Potentially harmful substance use is common, but many affected people do not receive treatment. Brief face-to-face treatments show impact, as do strategies to assist self-help remotely, by using bibliotherapies, computers or mobile phones. Remotely delivered treatments offer more sustained and multifaceted support than brief interventions, and they show a substantial cost advantage as users increase in number. They may also build skills, confidence and treatment fidelity in providers who use them in sessions. Engagement and retention remain challenges, but electronic treatments show promise in engaging younger populations. Recruitment may be assisted by integration with community campaigns or brief opportunistic interventions. However, routine use of assisted self-help by standard services faces significant challenges. Strategies to optimize adoption are discussed.
Despite considerable investment in services, alcohol continues to pose a significant global health risk. In 2004, it accounted for 3.8% of deaths and 4.6% of disability-adjusted life years worldwide, with costs amounting to 1% of the gross domestic product of middle- and high-income countries (Rehm et al., 2009). Challenges in addressing alcohol-related problems are substantial-not least of which are its legal status, ubiquitous advertising (Smith & Foxcroft, 2009), and widespread approval of its use (e.g. only 21% disapproved of drinking in AIHW, 2008). While only 55% of men and 33% of women drink alcohol worldwide (Rehm et al., 2009), in many countries, drinking rates are higher. For example, 86% of Australian men aged 14 or over had at least one drink in the past year, as have 80% of women (AIHW, 2008). In the US, 58% of males and 47% of females aged 12 and over have had a drink in the previous 30 days, and an estimated 12.1 million US men (9.9% of the population) and 6.5 million women (5% of the population) fulfilled criteria for an alcohol use disorder at some time in the previous 12 months (SAMHSA, 2010). Rates of risky drinking are even greater: 31.6% of US men and 16.1% of women aged 12 or over had 5 or more drinks (≥ about 70 g ethanol) at least once in a 30-day period (SAMHSA, 2010); equating to nearly 60 million high-risk drinkers.

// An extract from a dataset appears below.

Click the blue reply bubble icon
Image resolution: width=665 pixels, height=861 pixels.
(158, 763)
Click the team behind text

Currently, few affected people access treatment. In 2009, only 9.5% of US men and 7.5% of US women requiring treatment for alcohol abuse or dependence obtained specialist help (SAMHSA, 2010). Rates were particularly low for young adults (6.4%). A contributing factor in non-receipt of treatment is that many do not think they need it. In 2004–5, only 10.4% of people with alcohol disorders thought they needed treatment (Edlund, Booth, & Feldman, 2009). The issue is even more acute in young people: in 2004–5, people aged 18–25 were less than half as likely to perceive a problem than people aged 35 or more (OR = 2.09; Edlund et al., 2009). While binge drinking in young people presents significant short-term risks (Chikritzhs, Jonas, Stockwell, Heale, & Dietze, 2001), many negative impacts of alcohol take some time to emerge.

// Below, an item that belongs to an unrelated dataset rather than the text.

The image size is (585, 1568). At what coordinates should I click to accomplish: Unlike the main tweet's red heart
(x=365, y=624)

Attending a treatment service is also perceived as incurring significant cost: In the 2009 SAMHSA survey, 40% of people who needed alcohol treatment but did not receive it cited lack of health insurance coverage as a reason (SAMHSA, 2010). Inequitable access can arise from the impact of service costs across different socioeconomic groups. Emotional costs are also a factor: 10.7% of people not using services feared their neighbors' opinions and 12.7% thought that receipt of treatment might have a negative impact on their job (SAMHSA, 2010).
A further challenge for alcohol services is that affected people are widely dispersed. In 2009, 5.4% of people in completely rural areas of the US had alcohol dependence or abuse (SAMHSA, 2010). Practitioner/population ratios typically reduce with increased remoteness (DoHA, 2008), and many people outside population centers who require alcohol treatment have to travel long distances or endure extended waiting periods before accessing treatment. Telephone counseling or videoconferencing can help specialist services overcome geographical isolation, when managing alcohol-related harms (e.g. drink-driving; Mello, Longabaugh, Baird, Nirenberg, & Woolard, 2008) or offering aftercare (Lynch et al., 2010), but such services have yet to be routinely offered.
Even if these barriers were addressed, specialist services would have difficulty supporting the numbers of affected people: staffing, facilities and budgets would have to increase substantially. Nor would that guarantee access to high fidelity, evidence-based treatment. Use of these treatments is highly variable across services (Knudsen et al., 2003 and Miller et al., 2006), and significant gaps between science and clinical practice are apparent (Lamb et al., 1998 and Marinelli-Casey et al., 2002).